Friday, June 22, 2012

Policing the Digital Border?

Social-media has expanded rapidly over the past decade and now a truly world-wide network of correspondences and commercial transactions occur over the internet. Regular communications now occur between everyday people on opposite sides of international borders. Along with legitimate business transactions and innocent correspondences, the internet has become a chosen method of criminal and terrorist organizations. What is the most far reaching technique that law enforcement could use to combat international crime in the internet age? By looking at the law of border searches an easy line can be drawn to law enforcement legal authority to intercept, without suspicion, emails sent from overseas into the United States.
Computers are, more and more, the most used repository of personal and business information.
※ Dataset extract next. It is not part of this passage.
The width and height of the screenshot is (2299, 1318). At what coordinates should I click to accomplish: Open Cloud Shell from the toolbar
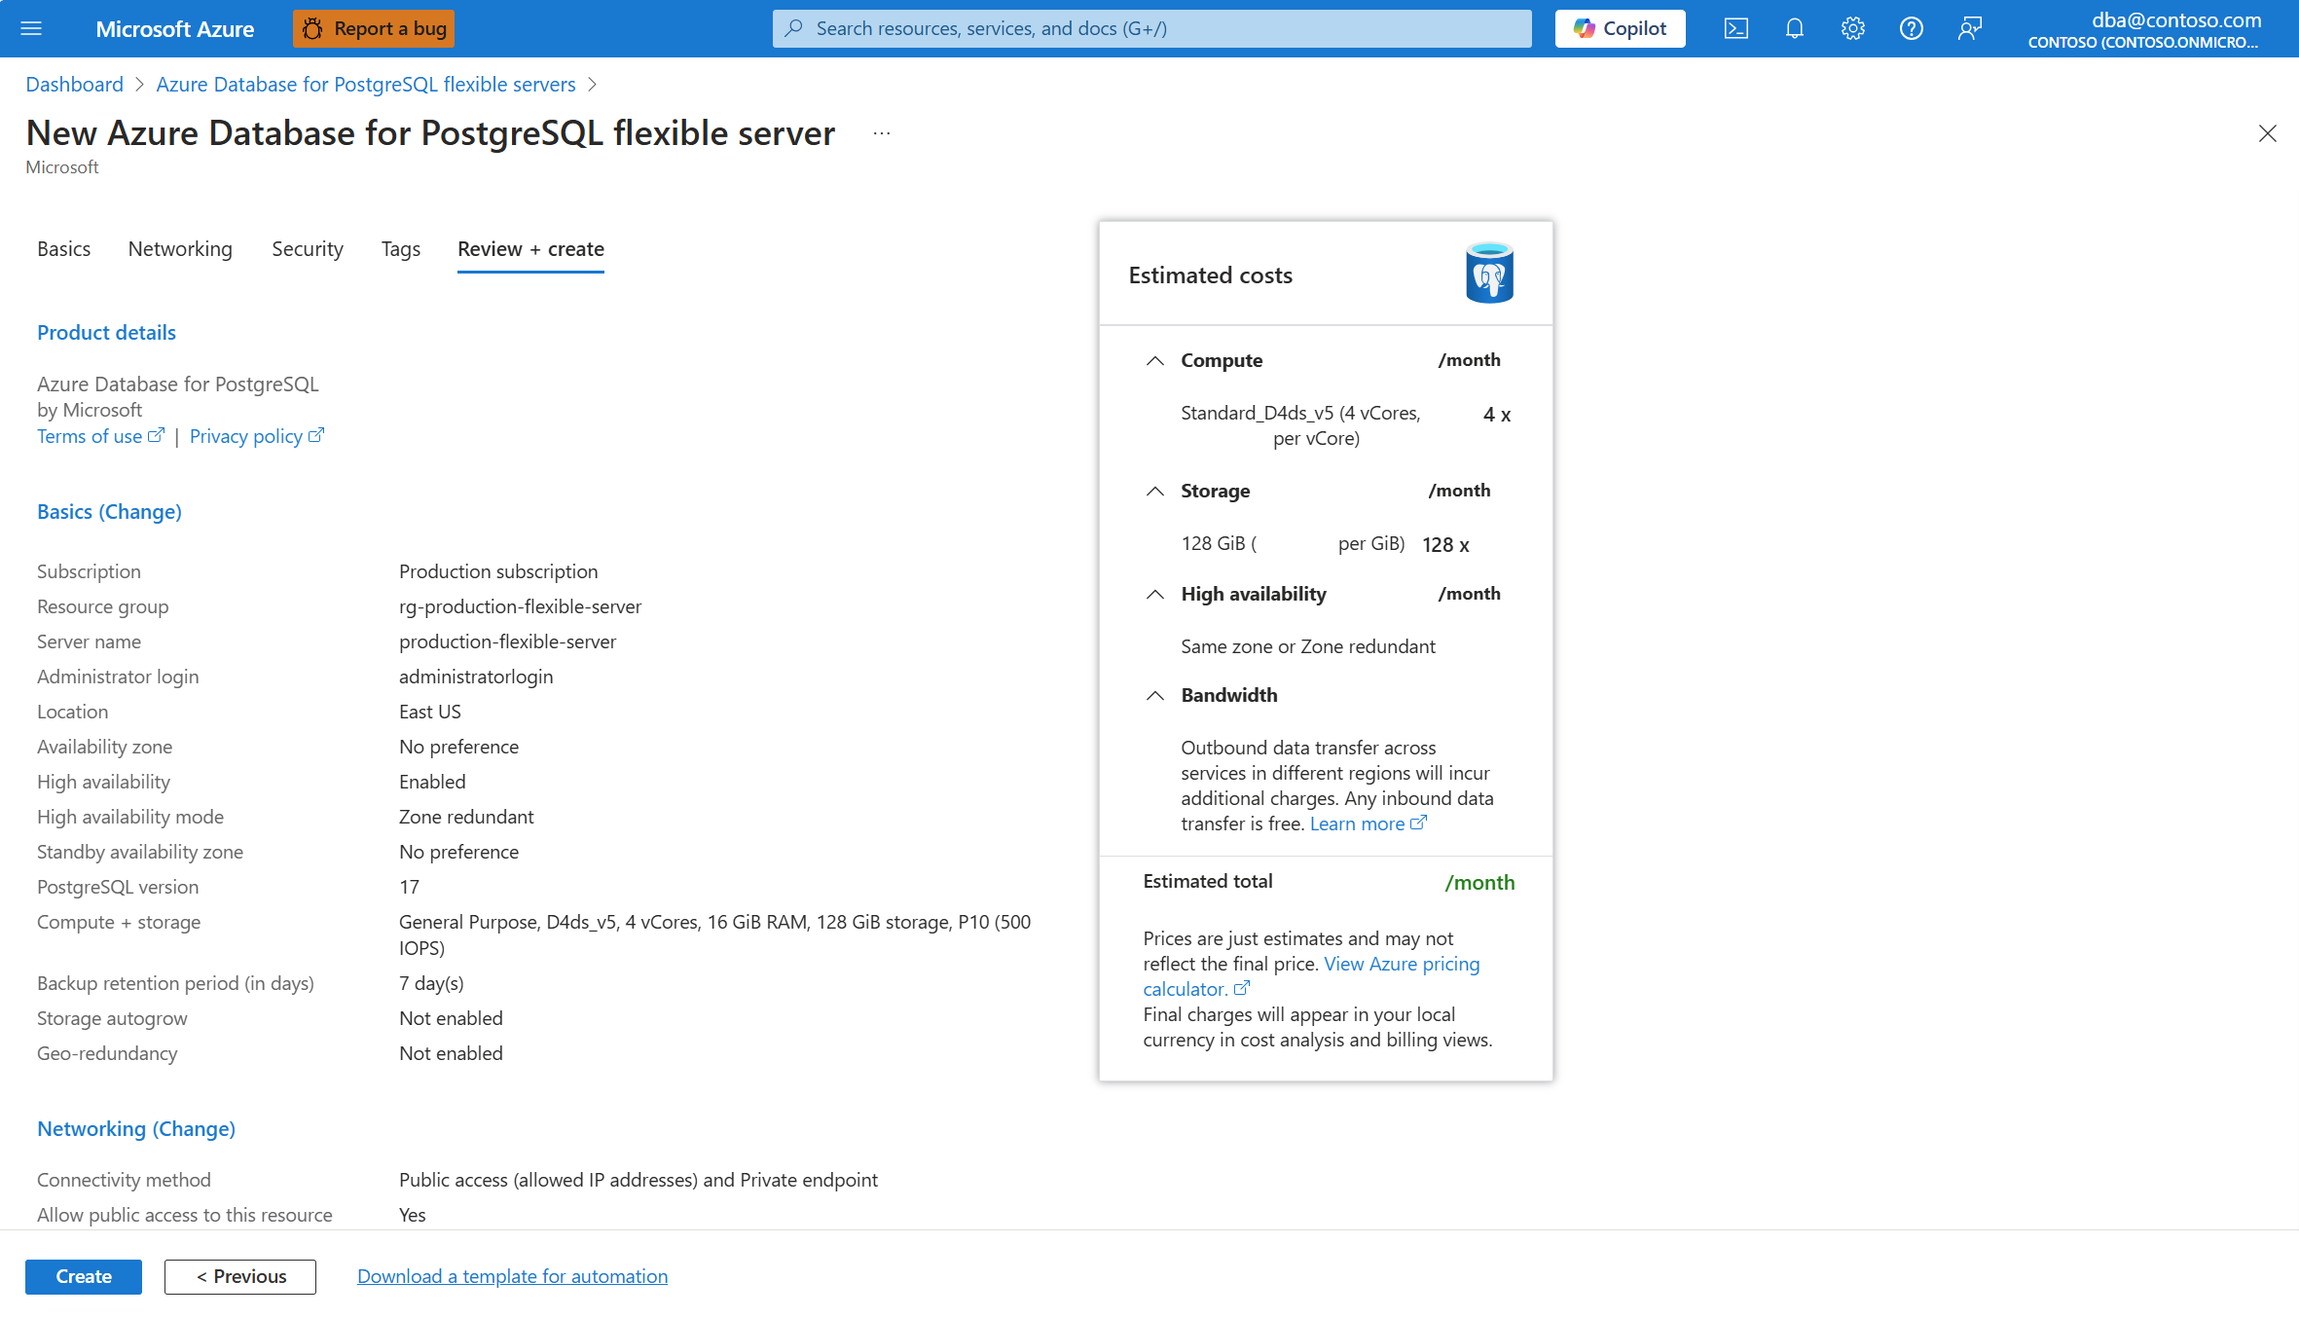(1735, 28)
They, like the older forms of storing personal information, file cabinets and lock boxes, enjoy strong Fourth Amendment protections. However, just as anything else, the information stored in a computer is subject to far less protection when crossing the border. Suspicion-less searches at the border are routine. In United States v. Flores-Montano, the Supreme Court went as far as to say that a border search required no reasonable suspicion to disassemble the gas-tank of a vehicle. A recent trend among the various Federal circuits has extended the degree of intrusiveness of warrantless searches to suspicion-less searches of any digital equipment physically carried across the border, i.e. computers, hard drives, flash drives, digital cameras, and cell phones. The courts have said these intrusive searches are “routine” as well.  
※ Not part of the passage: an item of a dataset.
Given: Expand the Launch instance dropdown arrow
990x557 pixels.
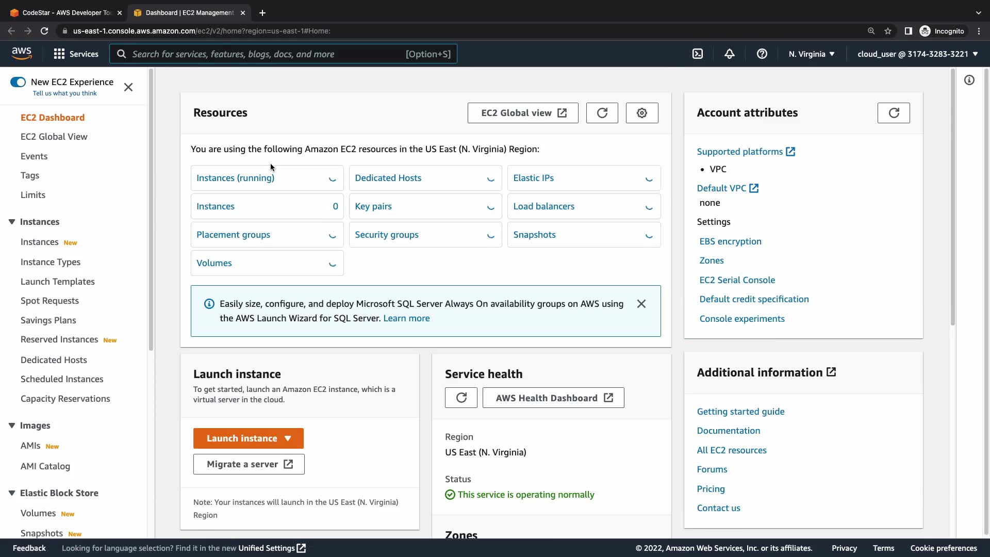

However, sending an e-mail, text, or other form of electronic messaging is not the same as physically carrying digital data across a border. It more closely resembles sending mail or packages across the border. The Supreme Court in United States v. Ramsey expressly stated that the mode of transporting a document across the border was not relevant. The Court said “no different constitutional standard should apply simply because the [items searched] were mailed not carried.” In the above case, custom officials opened and searched envelopes they believed carried narcotics. The custom officials were subject to a statute which prohibited the search of letters without reasonable suspicion. When the case reached the Supreme Court, the issue was whether or not the Fourth Amendment, or interestingly the First Amendment, required a stricter standard. Not only did the Court say no, but they strongly indicated that no suspicion was required by the Fourth Amendment before the custom officials could open the envelopes.
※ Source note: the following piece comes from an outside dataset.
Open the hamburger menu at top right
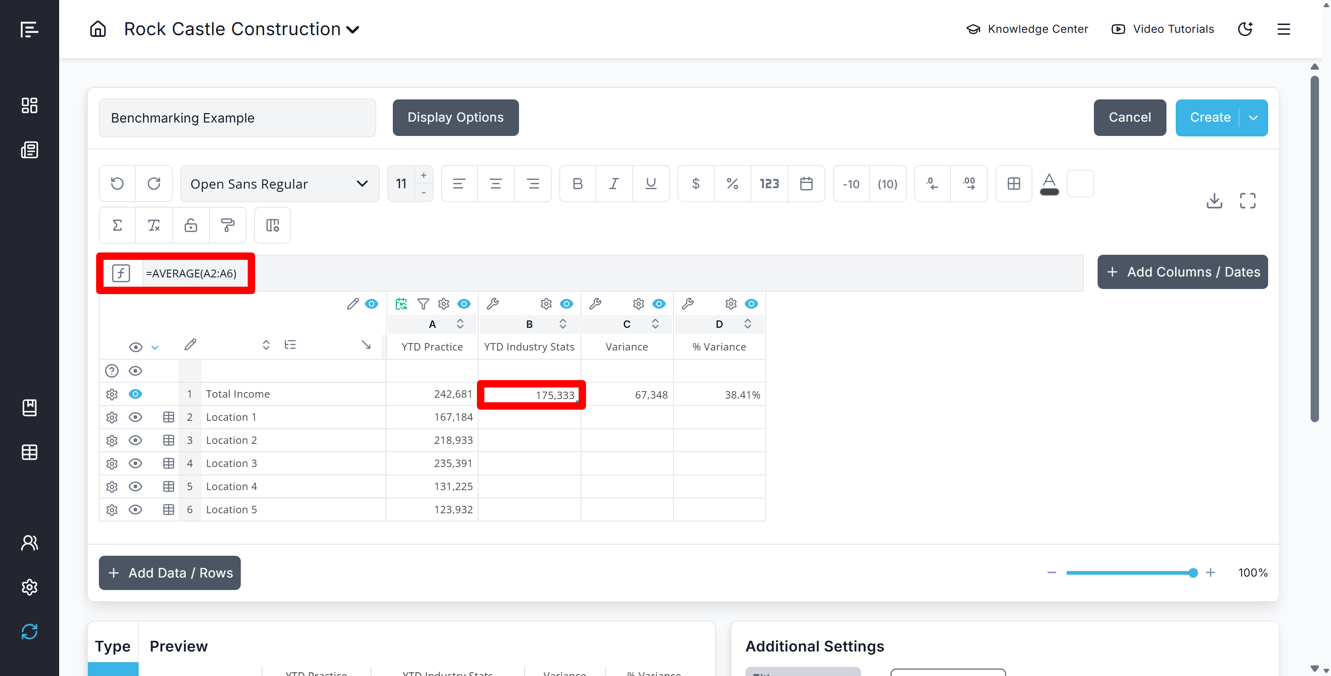Viewport: 1331px width, 676px height. tap(1283, 29)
Though the Supreme Court has not yet taken up the issue, searches of digital files physically carried across the border require no suspicion. The Supreme Court has said that mode that the object takes to cross the border is not relevant. So shy a direct statement from a court are there any impediments to police from intercepting e-mails sent internationally? Courts have considered the potential First Amendment violations that could occur by seizing expressive materials at the border and have dismissed these concerns because the government interest at the border still outweighs the First Amendment concerns. One, and a large, point of pause is the statute that underlies customs searched. Most border search cases fall with the purview of 19 U.S.C. §482. The statute does not address electronic searches. However, the Supreme Court has pointed out that the mode of crossing the border is not important so an electronic crossing shouldn’t be dispositive of the issue so long as the border and customs concerns are present. Courts have seen these concerns to include, but are not limited to, intercepting narcotics, cargo subject to duties, plans for criminal and terrorist activity, evidence of criminal conduct, etc. E-mail correspondences could encompass many of these customs concerns.

The manner in which the internet affects our lives is profound. With the proliferation of even more amazing technologies such as 3-D printers just on the horizon, the internet will play and even bigger role in international trade and communication. The need for customs officials and law enforcement to police these internet interactions is no less than the need to police more traditional interactions. There appear to be no Constitutional limitations on the authority of government officials to intercept and monitor these interactions. Nonetheless, the authority is not dispositive. Congressional action on the matter is probably needed before a full scale effort is made to police in the international electronic border.